[Objective]
Reproduce the listing below line for line, with no changes to the text. Omit the pictures from your output.

[Input records]
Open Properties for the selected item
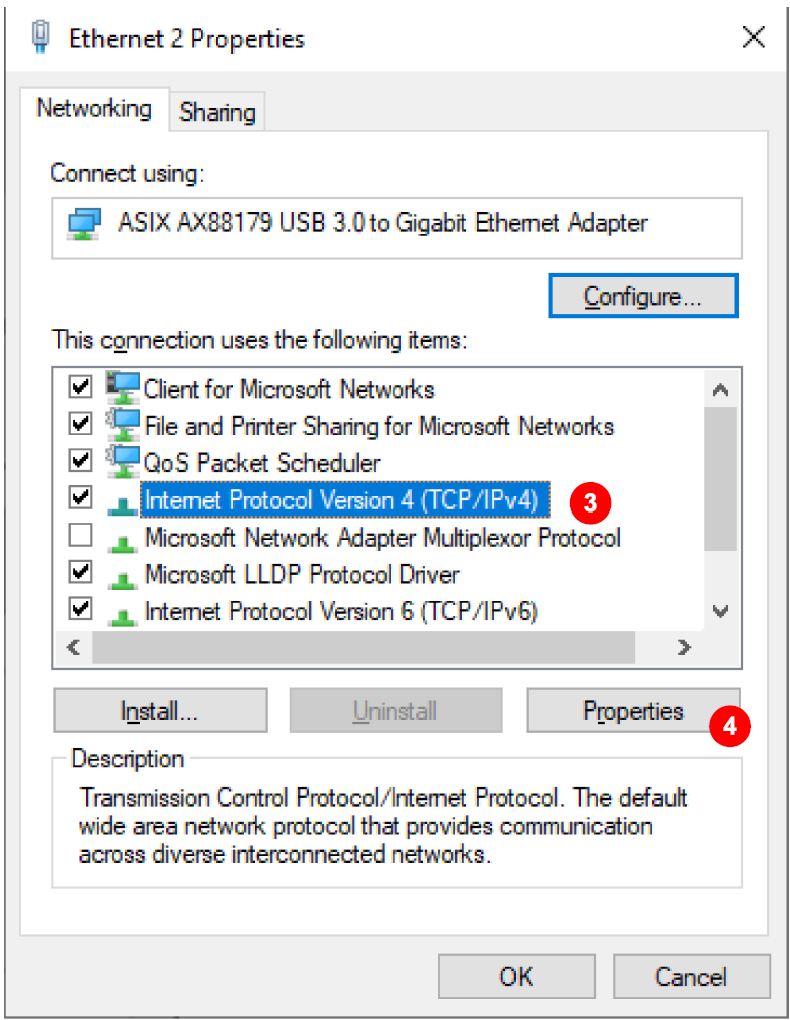The height and width of the screenshot is (1020, 790). (x=633, y=711)
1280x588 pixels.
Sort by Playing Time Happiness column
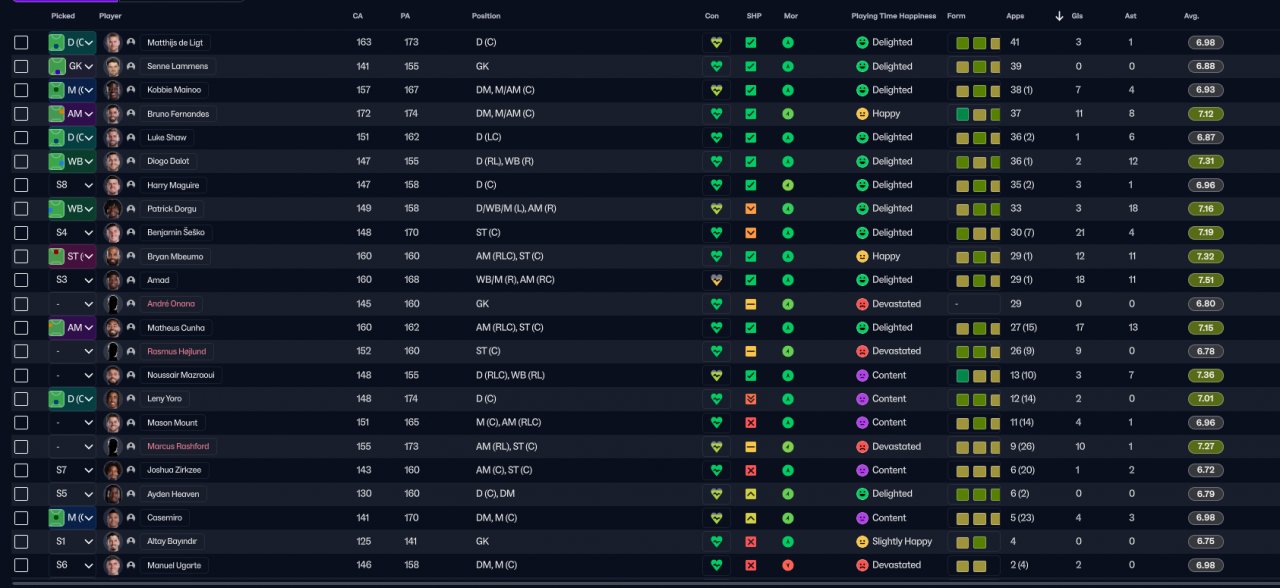pyautogui.click(x=893, y=16)
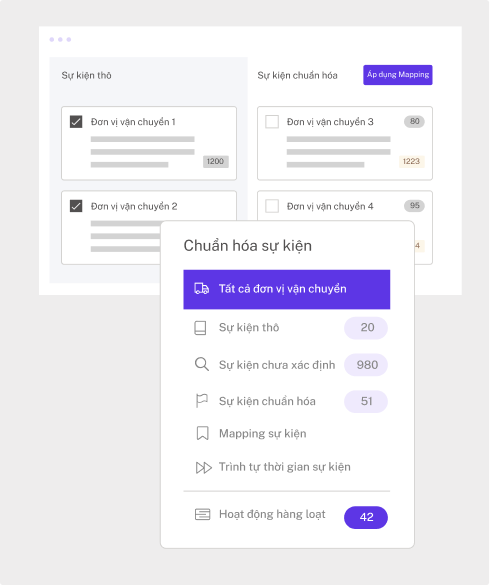The width and height of the screenshot is (490, 585).
Task: Uncheck Đơn vị vận chuyển 2 checkbox
Action: pyautogui.click(x=76, y=206)
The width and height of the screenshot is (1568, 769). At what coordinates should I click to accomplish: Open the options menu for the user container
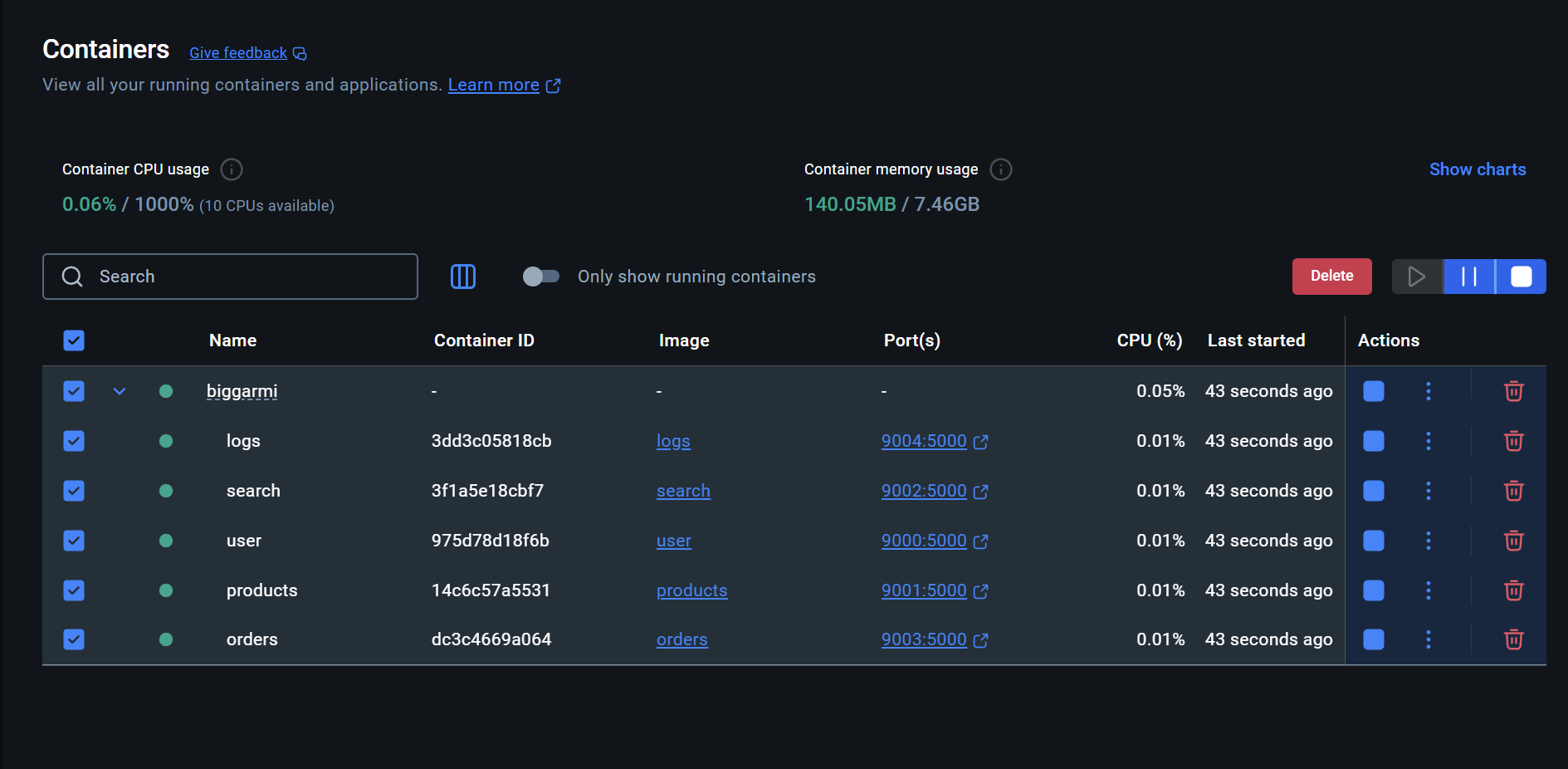[x=1429, y=541]
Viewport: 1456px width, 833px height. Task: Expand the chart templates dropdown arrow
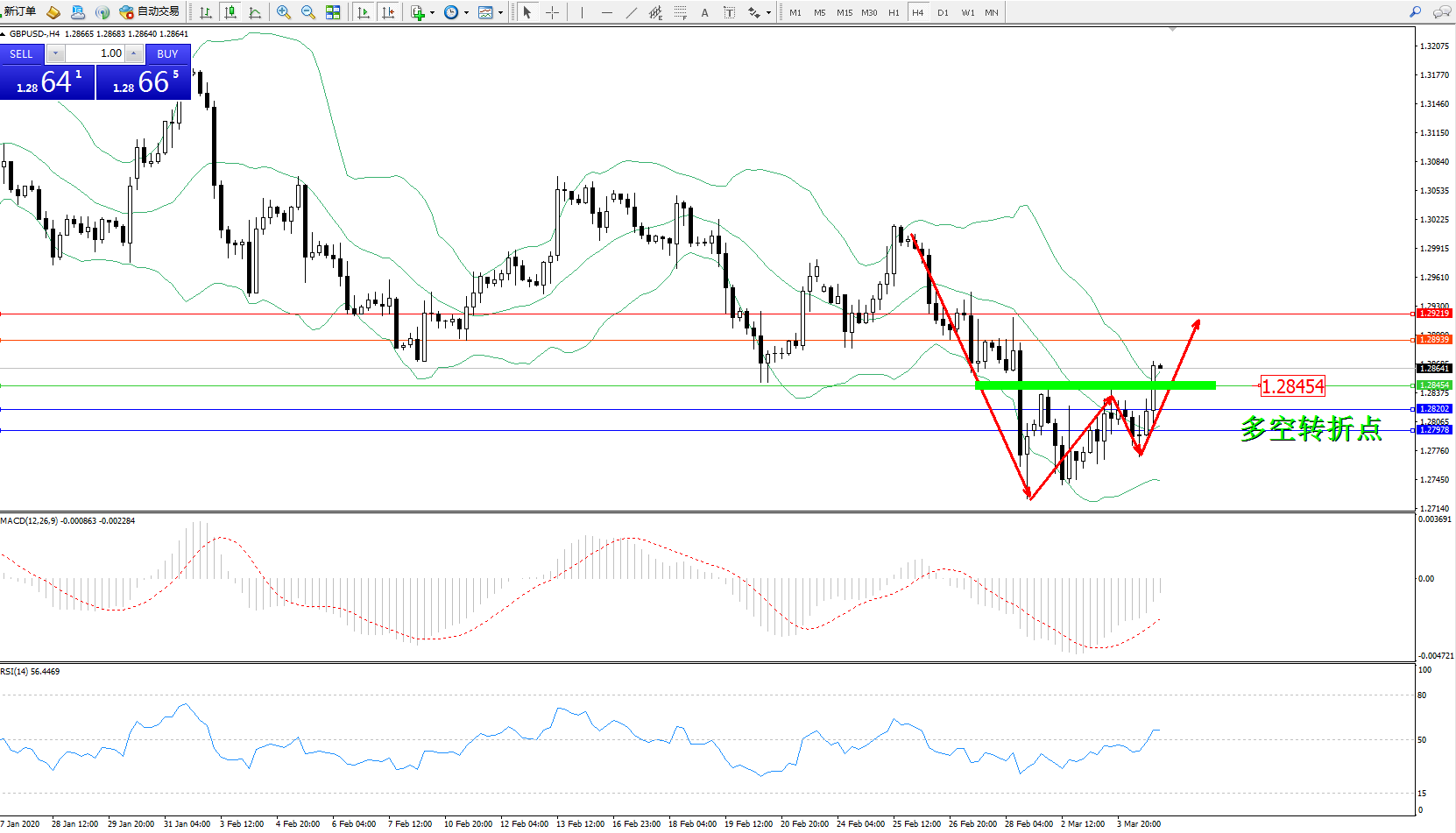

[Response below]
Open Properties for the selected item
The height and width of the screenshot is (1020, 790). (x=633, y=711)
1280x588 pixels.
Sort by Playing Time Happiness column
pyautogui.click(x=893, y=16)
The width and height of the screenshot is (490, 585).
Task: Uncheck Đơn vị vận chuyển 2 checkbox
Action: pyautogui.click(x=76, y=206)
The width and height of the screenshot is (1568, 769). At what coordinates should I click to accomplish: Open the options menu for the user container
[x=1429, y=541]
Viewport: 1456px width, 833px height. Task: Expand the chart templates dropdown arrow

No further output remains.